Selasa, 17 Juli 2012

Punya Blackberry, Benci Tapi Terpaksa

Ketika jaman-jaman tahun 2009,  ketiksa saya masih koas, saya memang tidak tertarik pada Blackberry. Mungkin yang saya lihat nilai plusnya, blackberry memiliki mobile internet yang lebih mahir dari ponsel lainnya, sehingga bisa menjadi alat pencari jawaban instan terhadap pertanyaan konsulen. BBM? Tidak tertarik.

BB termutilasi milik rekan saya, Ronald. Termutilasi dalam perjalanannya ke Yogya.


Well, saya memang fansnya Steve Jobs, jadi yang bisa membuat liur saya menetes adalah iPhone tentunya. Ya, saya tidak tertarik dengan Blackberry.

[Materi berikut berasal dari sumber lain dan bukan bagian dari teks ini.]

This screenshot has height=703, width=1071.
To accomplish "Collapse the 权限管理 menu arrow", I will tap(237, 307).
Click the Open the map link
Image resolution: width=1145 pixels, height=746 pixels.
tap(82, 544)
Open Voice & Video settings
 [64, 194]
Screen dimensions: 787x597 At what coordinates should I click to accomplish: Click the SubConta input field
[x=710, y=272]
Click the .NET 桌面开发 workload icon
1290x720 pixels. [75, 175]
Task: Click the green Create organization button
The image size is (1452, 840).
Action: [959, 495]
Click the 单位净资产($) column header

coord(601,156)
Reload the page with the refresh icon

Saya melewatkan beberapa 2 siklus mayor dan 5 siklus minor dengan lancar jaya tanpa BB. Namun pada suatu ketika saya pun geram, ketika jarkom alias jaringan komunikasi via SMS sudah semakin meredup dan terkubur. Semua tersampaikan lewat BBM. Termasuk info, dosen datang, tugas-tugas, dan lainnya. Semua lewat BBM. Akhirnya mau tak mau pun saya menggunakan BBM, jika tidak saya masuk dalam jaman tanpa komunikasi.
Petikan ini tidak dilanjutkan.